(A run of rows)

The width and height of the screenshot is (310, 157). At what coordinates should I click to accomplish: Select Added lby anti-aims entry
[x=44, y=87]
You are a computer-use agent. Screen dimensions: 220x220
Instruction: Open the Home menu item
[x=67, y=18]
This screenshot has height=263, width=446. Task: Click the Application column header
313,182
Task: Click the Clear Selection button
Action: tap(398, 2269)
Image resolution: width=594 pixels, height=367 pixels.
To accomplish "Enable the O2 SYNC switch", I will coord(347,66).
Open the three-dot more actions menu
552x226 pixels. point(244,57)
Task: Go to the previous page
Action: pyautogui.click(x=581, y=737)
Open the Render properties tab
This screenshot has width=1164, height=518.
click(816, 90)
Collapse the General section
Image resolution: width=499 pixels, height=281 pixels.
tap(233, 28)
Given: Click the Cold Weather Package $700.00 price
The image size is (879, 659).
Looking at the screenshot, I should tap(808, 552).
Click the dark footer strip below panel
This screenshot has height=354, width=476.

The exercise:
Put every one of the rows above into a numbered list, leaving out any blank lines.

The answer:
1. The width and height of the screenshot is (310, 157). At what coordinates should I click to accomplish: Select Added lby anti-aims entry
2. [x=44, y=87]
3. You are a computer-use agent. Screen dimensions: 220x220
4. Instruction: Open the Home menu item
5. [x=67, y=18]
6. This screenshot has height=263, width=446. Task: Click the Application column header
7. 313,182
8. Task: Click the Clear Selection button
9. Action: tap(398, 2269)
10. Image resolution: width=594 pixels, height=367 pixels.
11. To accomplish "Enable the O2 SYNC switch", I will coord(347,66).
12. Open the three-dot more actions menu
13. 552x226 pixels. point(244,57)
14. Task: Go to the previous page
15. Action: pyautogui.click(x=581, y=737)
16. Open the Render properties tab
17. This screenshot has width=1164, height=518.
18. click(816, 90)
19. Collapse the General section
20. Image resolution: width=499 pixels, height=281 pixels.
21. tap(233, 28)
22. Given: Click the Cold Weather Package $700.00 price
23. The image size is (879, 659).
24. Looking at the screenshot, I should tap(808, 552).
25. Click the dark footer strip below panel
26. This screenshot has height=354, width=476.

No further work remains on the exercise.